- SELECTED PASSAGE
On Thursday, 19 December 2013 1:40 AM, Chalcogen 
chalcogen_eg_oxy...@yahoo.com wrote:
 
P.s. I think I need to clarify this:

I am only reading from the mounts, and not modifying anything on the
server. and so the commonest causes on stale file handles do not
appy.

Anirban


On Thursday 19 December 2013 01:16 AM, Chalcogen wrote:

Hi everybody,

A few months back I joined a project where people want to
replace their legacy fuse-based (twin-server) replicated
file-system with GlusterFS. They also have a high-availability
NFS server code tagged with the kernel NFSD that they would wish
to retain (the nfs-kernel-server, I mean). The reason they wish
to retain the kernel NFS and not use the NFS server that comes
with GlusterFS is mainly because there's this bit of code that
allows NFS IP's to be migrated from one host server to the other
in the case that one happens to go down, and tweaks on the
export server configuration allow the file-handles to remain
identical on the new host server.

The solution was to mount gluster volumes using the
mount.glusterfs native client program and then export the
directories over the kernel NFS server. This seems to work most
of the time, but on rare occasions, 'stale file handle' is
reported off certain clients, which really puts a damper over
the 'high-availability' thing. After suitably instrumenting the
nfsd/fuse code in the kernel, it seems that decoding of the
file-handle fails on the server because the inode record
corresponding to the nodeid in the handle cannot be looked up.
Combining this with the fact that a second attempt by the client
to execute lookup on the same file passes, one might suspect
that the problem is identical to what many people attempting to
export fuse mounts over the kernel's NFS server are facing; viz,
fuse 'forgets' the inode records thereby causing ilookup5() to
fail. Miklos and other fuse developers/hackers would point
towards '-o noforget' while mounting their fuse file-systems. 

I tried passing  '-o noforget' to mount.glusterfs, but it does
 

Re: [Gluster-users] Passing noforget option to glusterfs native client mounts

2013-12-24 Thread Harshavardhana
On Tue, Dec 24, 2013 at 8:21 AM, Anirban Ghoshal
chalcogen_eg_oxy...@yahoo.com wrote:
 Hi, and Thanks a lot, Anand!

- ENTRIES SHOWN
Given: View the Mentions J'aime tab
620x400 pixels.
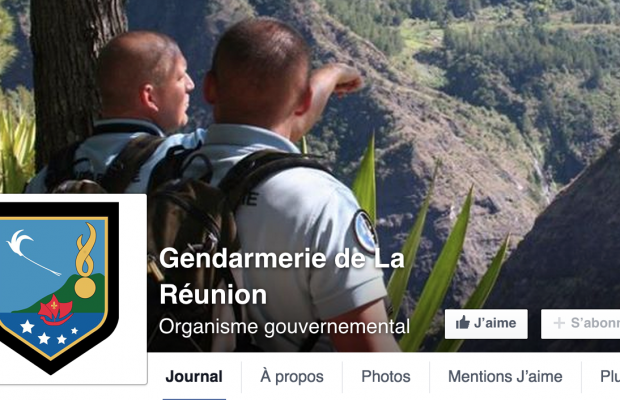Looking at the screenshot, I should coord(505,377).
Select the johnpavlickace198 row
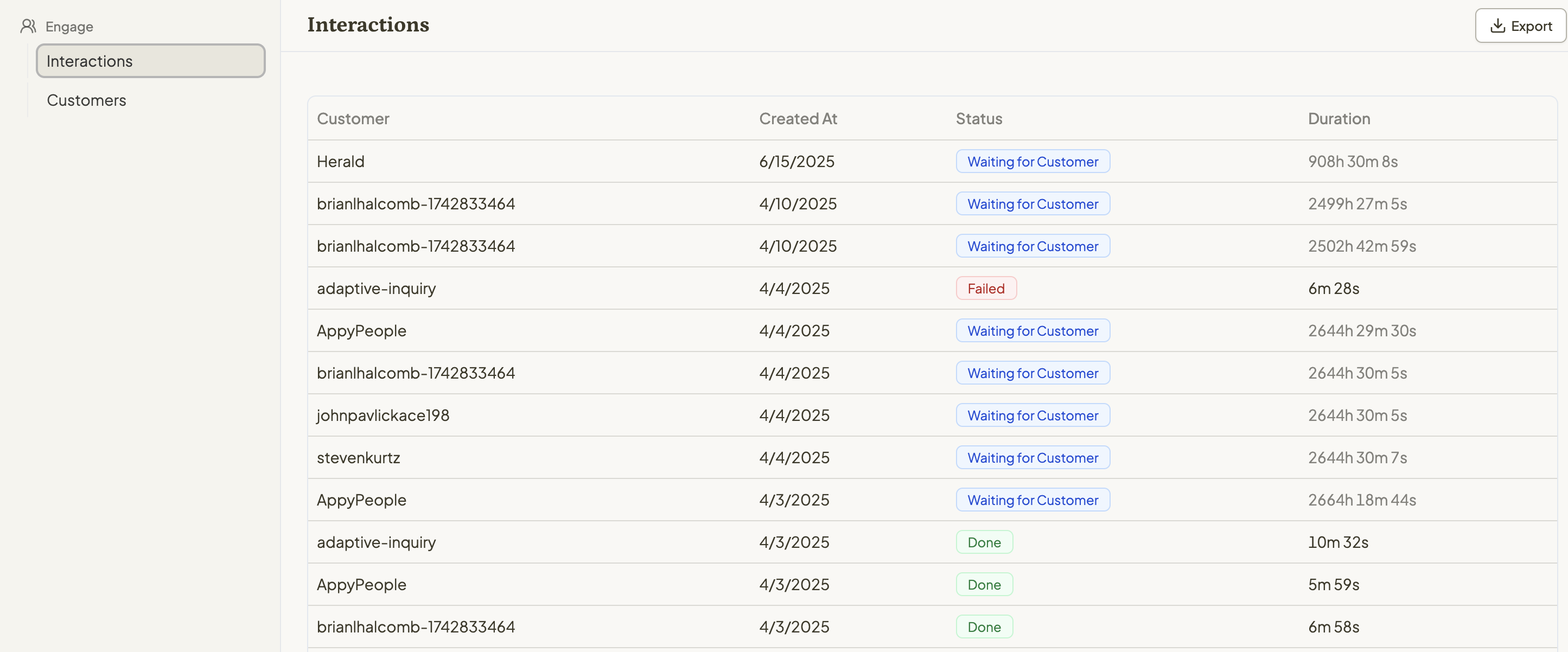1568x652 pixels. [383, 414]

- WHAT IS ASKED
a) In the GlusterFS mailing-list excerpt, what option do fuse developers recommend when mounting fuse file-systems?
b) Reproduce both entries above word for word, and leave the pictures out.

- THE RESPONSES
a) '-o noforget'

b)
Given: View the Mentions J'aime tab
620x400 pixels.
Looking at the screenshot, I should coord(505,377).
Select the johnpavlickace198 row
1568x652 pixels. [383, 414]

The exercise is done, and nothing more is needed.